• **EXERCISE TASK A**
In the forum thread about excluding IDs with a PROC SQL join, what does the poster say happens when an inequality statement is used?
• **EXERCISE TASK B**
Continue the forum thread about excluding IDs with a PROC SQL join, starting after its last reply.

• **TEXT PASSAGE**
<<<<

BookmarkSubscribeRSS Feed
🔒 This topic is solved and locked. Need further help from the community? Please sign in and ask a new question.
apolitical
Obsidian | Level 7

Say I have 2 datasets.

Dataset 1 (all IDs and their gender)

ID     Gender

1       M

2       F

3       M

4       F

 

Dataset 2 (IDs I'm not interested in)

ID

2

3

 

I want to get the info from dataset 1 with IDs not found in dataset 2, basically get

ID     Gender

1       M

4       F

 

This can be done with data step and merge (if in dataset 1 but not in dataset 2). How can this be done with proc sql join? When I set an inequality statement using proc sql, the resulted data simply blows up into a cartesian product. Thanks.

1 ACCEPTED SOLUTION

Accepted Solutions
Astounding
PROC Star

A reasonable SQL approach:

 

select * from dataset1 where ID not in (select distinct(ID) from dataset2);

View solution in original post

15 REPLIES 15
Astounding
PROC Star

A reasonable SQL approach:

 

select * from dataset1 where ID not in (select distinct(ID) from dataset2);

apolitical
Obsidian | Level 7
Works great, thanks!

>>>>

• **DATA SHOWN**
<<<<

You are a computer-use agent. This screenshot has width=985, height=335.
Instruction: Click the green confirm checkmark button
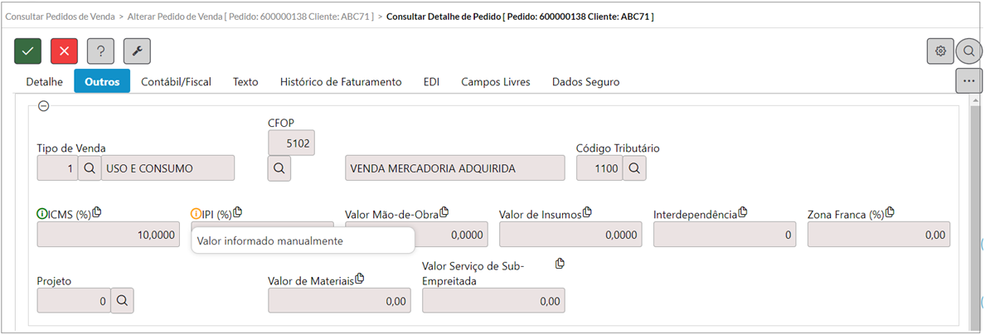pos(27,51)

>>>>

• **TASK ANSWER A**
The resulting data blows up into a Cartesian product.

• **TASK ANSWER B**
SuryaKiran
Meteorite | Level 14

Simply a left join with where condition can result only the records that are in dataset1.

 

proc sql;

select a.* from dataset1 a 

left join dataset2 b on a.id=b.id

where b.id is null

;

quit;

Thanks,
Suryakiran
apolitical
Obsidian | Level 7
This one also works fine. Thanks!
novinosrin
Tourmaline | Level 20

@apolitical In my opinion Joins are not ideal for this  task. Rather you are better off dealing with subquery as @Astounding demonstrated. A look up is far convenient than "joining and then filtering"

ChrisNZ
Tourmaline | Level 20

@novinosrin in() clauses are much slower than joins. It doesn't matter for small tables but does when the volume increases.

 

Data steps are much faster if the table is sorted.

data BASE LOOKUP;
  do I=1 to 1e7;
    output BASE;
    if mod(I,10)=0 then output LOOKUP;
  end;
run;
   
proc sql;       * 8.4 s;
  create table FILTERED as 
  select * 
  from BASE 
  where I not in (select I from LOOKUP);
quit;

proc sql;        * 3.3 s;
  create table FILTERED as 
  select * 
  from BASE
         left join 
       LOOKUP
         on BASE.I=LOOKUP.I
  where LOOKUP.I is null;
quit;

data FILTERED;   *1.7 s;
  merge BASE LOOKUP(in=B);
  by I;
  if not B;
run;

 

 

 

novinosrin
Tourmaline | Level 20

@ChrisNZ  Thank you. I learned something very interesting. Your merge even beats hash in my college lab pc sas.

 

1138 data BASE LOOKUP;
1139 do I=1 to 1e7;
1140 output BASE;
1141 if mod(I,10)=0 then output LOOKUP;
1142 end;
1143 run;

NOTE: The data set WORK.BASE has 10000000 observations and 1 variables.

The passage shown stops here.